● WORK REQUIRED: Please present the records below as a Markdown table with the columns Row and Record line, giving each non-blank line its own numbered row. Leave the pictures out.
*-*-*
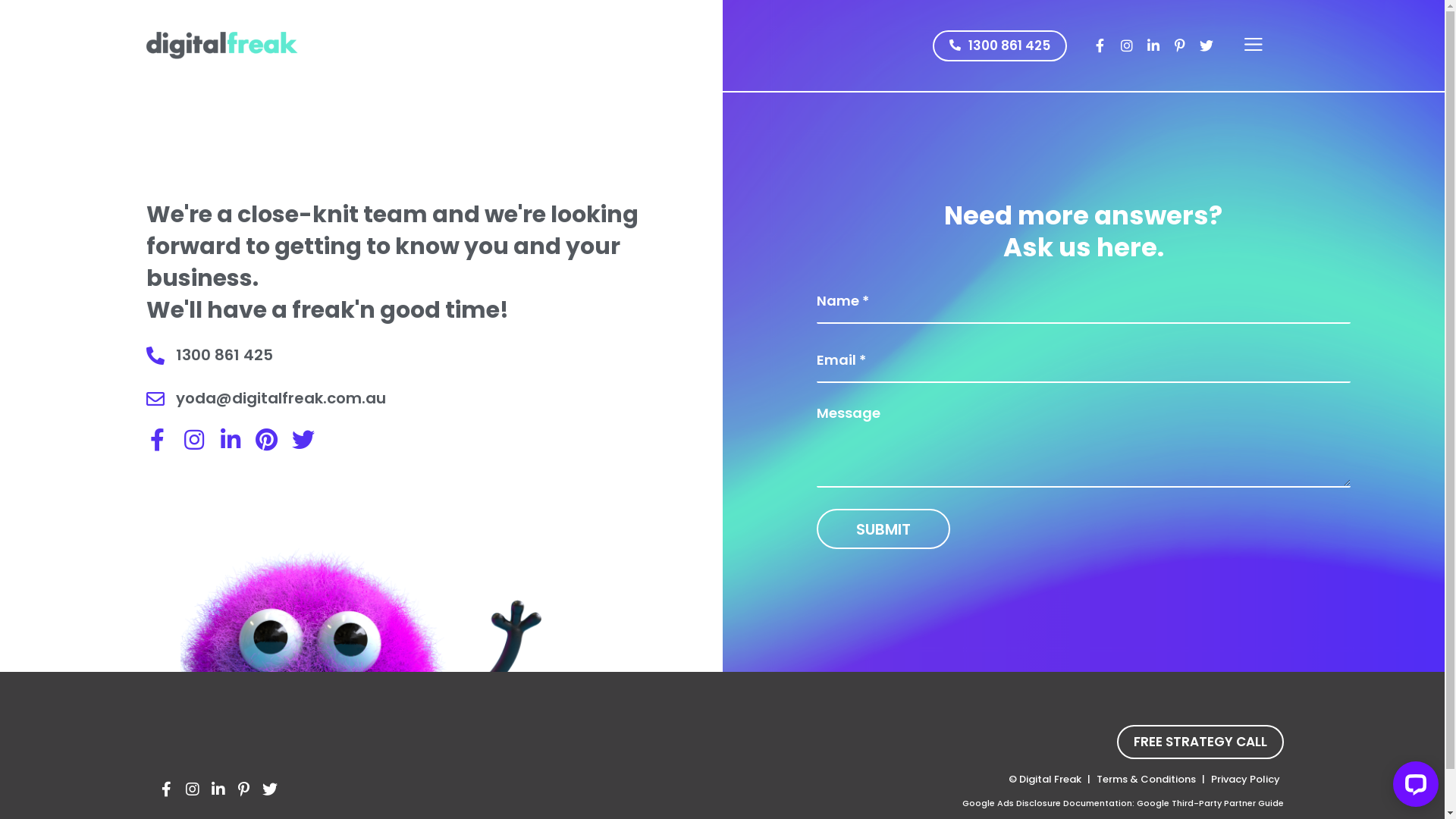  Describe the element at coordinates (815, 528) in the screenshot. I see `'Submit'` at that location.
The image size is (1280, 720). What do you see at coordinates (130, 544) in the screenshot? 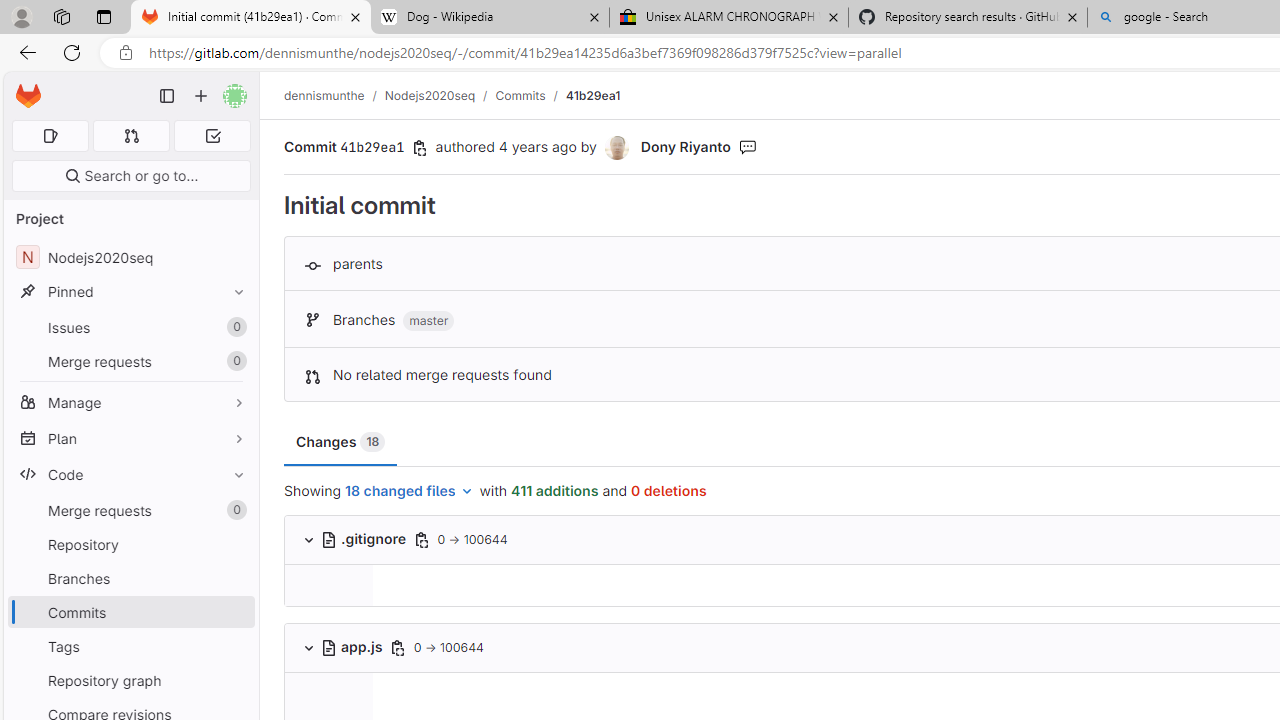
I see `'Repository'` at bounding box center [130, 544].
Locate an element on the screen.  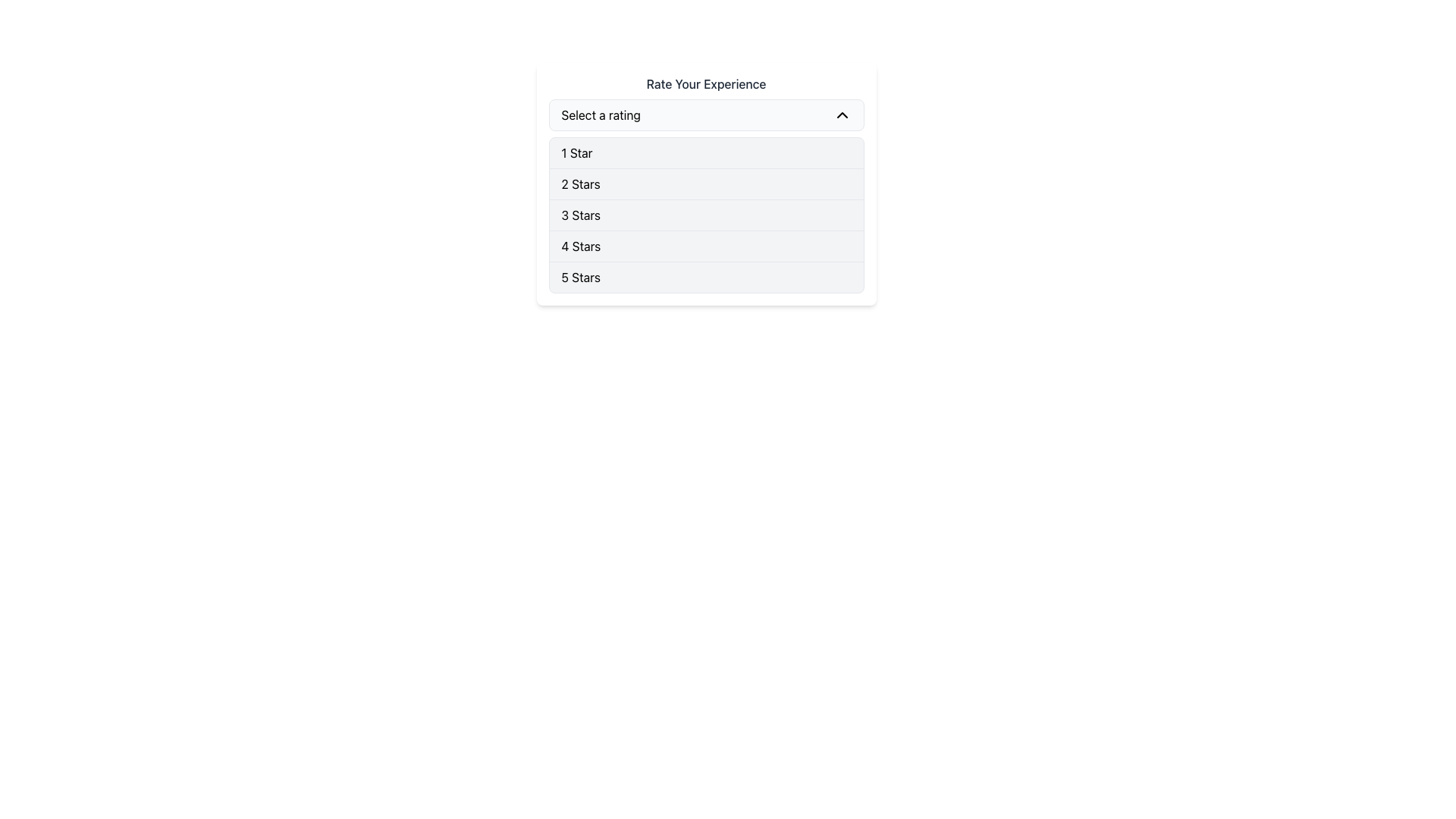
the '2 Stars' rating option in the dropdown menu is located at coordinates (580, 184).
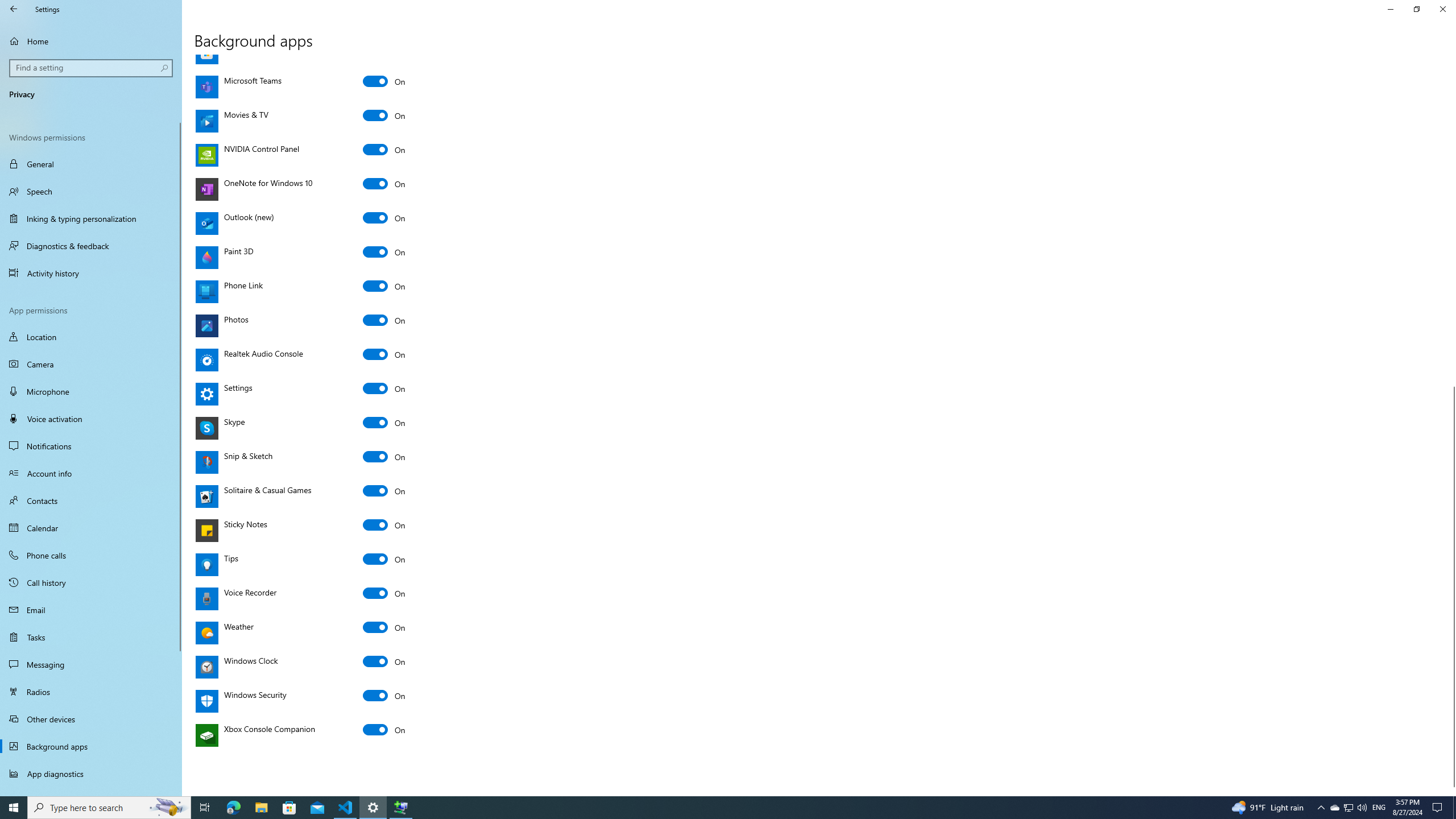 Image resolution: width=1456 pixels, height=819 pixels. I want to click on 'Visual Studio Code - 1 running window', so click(345, 806).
*-*-*
● EXERCISE ANSWER:
| Row | Record line |
|---|---|
| 1 |   Describe the element at coordinates (815, 528) in the screenshot. I see `'Submit'` at that location. |
| 2 | The image size is (1280, 720). What do you see at coordinates (130, 544) in the screenshot?  |
| 3 | I see `'Repository'` at bounding box center [130, 544]. |
| 4 | Locate an element on the screen.   |
| 5 | the '2 Stars' rating option in the dropdown menu is located at coordinates (580, 184). |
| 6 |  Image resolution: width=1456 pixels, height=819 pixels. I want to click on 'Visual Studio Code - 1 running window', so click(345, 806). |